A statement by the Collective to Defend the Right to Housing today asks "January 12, 2013: What are the Memories? Where are the Lessons?"
Some have suggested that recent commentaries on the relief and reconstruction effort in Haiti have focused too much on the negative. Mario Joseph of the Bureau des Avocats Internationaux today offered some examples of successes:
We have seen tremendous progress in the justice system’s ability and willingness to respond to gender-based violence since the earthquake. Our office had trials in seven rape cases in 2012, and all resulted in convictions. These cases worked because grassroots women’s groups made them work. Poor women and girl victims of rape are some of the most marginalized in the world, but they were able to work within a challenged justice system to enforce their own rights. This is what building back better looks like.

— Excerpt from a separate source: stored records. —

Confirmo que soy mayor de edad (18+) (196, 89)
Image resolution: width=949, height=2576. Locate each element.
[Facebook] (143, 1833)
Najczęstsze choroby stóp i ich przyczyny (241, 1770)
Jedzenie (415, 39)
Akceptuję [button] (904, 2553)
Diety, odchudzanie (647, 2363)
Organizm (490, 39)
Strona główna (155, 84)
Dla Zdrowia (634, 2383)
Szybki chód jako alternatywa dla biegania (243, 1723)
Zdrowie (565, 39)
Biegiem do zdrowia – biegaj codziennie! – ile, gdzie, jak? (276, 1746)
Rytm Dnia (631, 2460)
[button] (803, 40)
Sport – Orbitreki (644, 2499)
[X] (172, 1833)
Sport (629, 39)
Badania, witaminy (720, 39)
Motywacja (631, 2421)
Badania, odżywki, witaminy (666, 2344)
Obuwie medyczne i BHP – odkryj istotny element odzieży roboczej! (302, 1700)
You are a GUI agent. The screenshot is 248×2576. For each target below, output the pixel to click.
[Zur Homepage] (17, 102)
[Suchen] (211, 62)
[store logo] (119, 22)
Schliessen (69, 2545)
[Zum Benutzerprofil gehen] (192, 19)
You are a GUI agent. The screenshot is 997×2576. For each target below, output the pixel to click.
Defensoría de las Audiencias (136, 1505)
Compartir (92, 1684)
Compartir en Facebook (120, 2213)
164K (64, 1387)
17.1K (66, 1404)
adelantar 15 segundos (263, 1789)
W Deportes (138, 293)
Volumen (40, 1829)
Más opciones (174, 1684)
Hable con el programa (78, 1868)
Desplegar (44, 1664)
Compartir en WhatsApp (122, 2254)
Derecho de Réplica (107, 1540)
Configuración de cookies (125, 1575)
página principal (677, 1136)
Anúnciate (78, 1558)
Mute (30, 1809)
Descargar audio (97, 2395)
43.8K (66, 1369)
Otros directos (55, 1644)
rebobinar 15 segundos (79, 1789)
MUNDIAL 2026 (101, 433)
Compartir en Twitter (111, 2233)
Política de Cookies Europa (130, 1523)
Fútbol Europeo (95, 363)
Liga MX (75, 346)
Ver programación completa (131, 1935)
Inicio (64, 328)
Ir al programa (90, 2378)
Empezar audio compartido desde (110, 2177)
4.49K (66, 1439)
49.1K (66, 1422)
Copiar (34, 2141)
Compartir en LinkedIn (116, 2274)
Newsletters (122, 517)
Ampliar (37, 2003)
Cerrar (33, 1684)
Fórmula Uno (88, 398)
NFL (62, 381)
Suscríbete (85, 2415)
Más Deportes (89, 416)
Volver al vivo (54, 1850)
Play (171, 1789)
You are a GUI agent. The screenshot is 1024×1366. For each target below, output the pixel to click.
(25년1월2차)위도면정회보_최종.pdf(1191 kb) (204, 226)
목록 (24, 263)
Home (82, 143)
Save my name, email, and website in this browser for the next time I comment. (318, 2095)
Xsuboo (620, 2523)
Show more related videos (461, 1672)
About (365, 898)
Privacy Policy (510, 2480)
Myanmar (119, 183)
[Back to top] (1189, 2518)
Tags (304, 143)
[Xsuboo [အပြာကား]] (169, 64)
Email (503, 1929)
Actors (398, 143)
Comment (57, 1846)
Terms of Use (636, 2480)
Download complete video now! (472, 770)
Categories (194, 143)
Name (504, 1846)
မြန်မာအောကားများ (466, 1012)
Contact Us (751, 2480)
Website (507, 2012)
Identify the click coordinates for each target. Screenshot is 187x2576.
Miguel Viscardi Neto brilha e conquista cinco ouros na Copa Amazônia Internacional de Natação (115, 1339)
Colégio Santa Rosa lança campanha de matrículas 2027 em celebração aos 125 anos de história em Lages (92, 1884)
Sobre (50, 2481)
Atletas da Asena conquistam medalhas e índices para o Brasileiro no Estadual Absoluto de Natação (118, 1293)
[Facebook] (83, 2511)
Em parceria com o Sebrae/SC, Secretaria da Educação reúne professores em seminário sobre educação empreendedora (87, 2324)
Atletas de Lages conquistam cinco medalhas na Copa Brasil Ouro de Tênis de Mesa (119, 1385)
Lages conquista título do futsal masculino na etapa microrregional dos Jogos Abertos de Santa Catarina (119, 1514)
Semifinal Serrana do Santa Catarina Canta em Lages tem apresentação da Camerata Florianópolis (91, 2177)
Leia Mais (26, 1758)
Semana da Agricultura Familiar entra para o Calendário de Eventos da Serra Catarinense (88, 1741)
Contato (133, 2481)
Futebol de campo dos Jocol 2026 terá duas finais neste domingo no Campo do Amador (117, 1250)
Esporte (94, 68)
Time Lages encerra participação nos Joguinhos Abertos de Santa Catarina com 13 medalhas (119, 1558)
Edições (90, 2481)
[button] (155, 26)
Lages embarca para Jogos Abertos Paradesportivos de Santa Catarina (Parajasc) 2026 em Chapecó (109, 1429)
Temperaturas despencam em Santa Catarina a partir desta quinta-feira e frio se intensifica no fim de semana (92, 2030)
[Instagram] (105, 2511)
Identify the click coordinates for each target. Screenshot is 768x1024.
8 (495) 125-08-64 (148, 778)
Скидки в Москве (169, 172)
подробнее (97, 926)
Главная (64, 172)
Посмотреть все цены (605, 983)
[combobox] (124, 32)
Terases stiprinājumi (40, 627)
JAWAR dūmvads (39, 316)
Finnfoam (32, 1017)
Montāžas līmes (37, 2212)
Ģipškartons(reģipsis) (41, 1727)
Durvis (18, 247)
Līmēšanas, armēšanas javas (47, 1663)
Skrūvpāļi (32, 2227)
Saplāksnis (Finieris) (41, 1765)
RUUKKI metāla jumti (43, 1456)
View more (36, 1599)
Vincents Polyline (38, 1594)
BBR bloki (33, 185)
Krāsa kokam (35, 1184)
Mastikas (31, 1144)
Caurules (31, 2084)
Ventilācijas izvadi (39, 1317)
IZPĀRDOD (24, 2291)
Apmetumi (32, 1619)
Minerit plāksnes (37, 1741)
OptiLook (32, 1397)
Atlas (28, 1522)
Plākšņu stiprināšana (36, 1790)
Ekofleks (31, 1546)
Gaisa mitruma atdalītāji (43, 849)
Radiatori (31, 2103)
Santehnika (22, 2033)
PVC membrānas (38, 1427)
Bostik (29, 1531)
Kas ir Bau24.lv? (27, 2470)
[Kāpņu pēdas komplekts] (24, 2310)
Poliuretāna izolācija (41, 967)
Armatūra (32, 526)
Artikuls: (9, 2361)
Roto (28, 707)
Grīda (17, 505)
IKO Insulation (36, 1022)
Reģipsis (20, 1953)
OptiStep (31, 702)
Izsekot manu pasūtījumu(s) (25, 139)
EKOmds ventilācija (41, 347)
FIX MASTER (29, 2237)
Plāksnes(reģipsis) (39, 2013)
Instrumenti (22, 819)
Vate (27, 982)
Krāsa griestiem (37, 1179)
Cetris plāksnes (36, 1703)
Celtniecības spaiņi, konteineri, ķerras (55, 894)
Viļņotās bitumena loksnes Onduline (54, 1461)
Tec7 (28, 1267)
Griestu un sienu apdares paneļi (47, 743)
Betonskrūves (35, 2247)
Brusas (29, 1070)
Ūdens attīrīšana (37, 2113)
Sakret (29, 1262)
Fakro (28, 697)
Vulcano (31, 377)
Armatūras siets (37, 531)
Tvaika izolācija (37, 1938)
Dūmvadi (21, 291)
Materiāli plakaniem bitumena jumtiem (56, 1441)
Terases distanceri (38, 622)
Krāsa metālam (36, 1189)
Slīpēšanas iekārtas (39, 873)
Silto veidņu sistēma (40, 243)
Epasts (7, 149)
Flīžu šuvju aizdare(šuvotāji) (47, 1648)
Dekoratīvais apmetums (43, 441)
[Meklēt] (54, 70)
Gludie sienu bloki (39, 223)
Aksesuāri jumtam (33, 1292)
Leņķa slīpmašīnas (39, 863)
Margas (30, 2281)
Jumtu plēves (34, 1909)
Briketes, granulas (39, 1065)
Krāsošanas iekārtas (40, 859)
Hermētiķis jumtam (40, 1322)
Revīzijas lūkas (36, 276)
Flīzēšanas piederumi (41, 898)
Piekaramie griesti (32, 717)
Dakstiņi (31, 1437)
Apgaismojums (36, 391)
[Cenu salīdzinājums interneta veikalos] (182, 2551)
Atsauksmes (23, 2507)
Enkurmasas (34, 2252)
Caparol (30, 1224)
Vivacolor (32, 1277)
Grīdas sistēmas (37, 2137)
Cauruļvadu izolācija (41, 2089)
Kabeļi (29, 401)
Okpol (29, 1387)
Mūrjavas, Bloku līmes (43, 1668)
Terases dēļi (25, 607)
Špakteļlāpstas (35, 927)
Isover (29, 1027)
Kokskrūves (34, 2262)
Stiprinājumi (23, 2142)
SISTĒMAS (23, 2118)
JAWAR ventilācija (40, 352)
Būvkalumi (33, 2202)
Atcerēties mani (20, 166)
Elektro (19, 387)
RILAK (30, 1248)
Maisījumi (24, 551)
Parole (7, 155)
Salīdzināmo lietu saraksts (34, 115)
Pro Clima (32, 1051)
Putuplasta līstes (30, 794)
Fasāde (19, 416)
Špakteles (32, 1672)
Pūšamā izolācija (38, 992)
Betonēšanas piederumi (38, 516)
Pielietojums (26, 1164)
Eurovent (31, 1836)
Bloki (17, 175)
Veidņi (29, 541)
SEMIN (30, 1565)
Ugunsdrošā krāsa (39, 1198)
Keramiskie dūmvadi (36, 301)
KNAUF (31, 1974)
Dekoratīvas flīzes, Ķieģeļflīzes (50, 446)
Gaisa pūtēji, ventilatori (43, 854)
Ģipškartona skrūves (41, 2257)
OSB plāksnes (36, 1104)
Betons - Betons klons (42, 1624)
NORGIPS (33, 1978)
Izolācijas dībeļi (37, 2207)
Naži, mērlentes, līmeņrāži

And the Institute for Justice and Democracy in Haiti’s Beatrice Lindstrom added, “This progress is sustainable and has a ripple effect. Everyone involved has improved advocacy skills that can be used the rest of their lives. Prosecuting rape frees women to participate more fully in Haiti’s economic, political and social spheres. That benefits the women, their families and the country.”
One aspect of the international response to Haiti over the past three years that has been little considered in the major media is the racism, stereotyping and prejudices included in much of the media coverage itself. A study by University of Connecticut professors and students examines how Haiti’s depiction in the U.S. media may affect Americans’ approach to aid:
The media play a prominent role in shaping public perception of foreign countries, and such stereotypes of Haiti can often be found across the spectrum of the U.S. media, according to UConn professor of public policy Thomas Craemer. This is a problem, he says, not only because those epithets can paint a misleading picture, but because they can also affect how American citizens and governments act.
“I think there is a chance that these stereotypes can affect foreign aid and foreign policy,” Craemer says.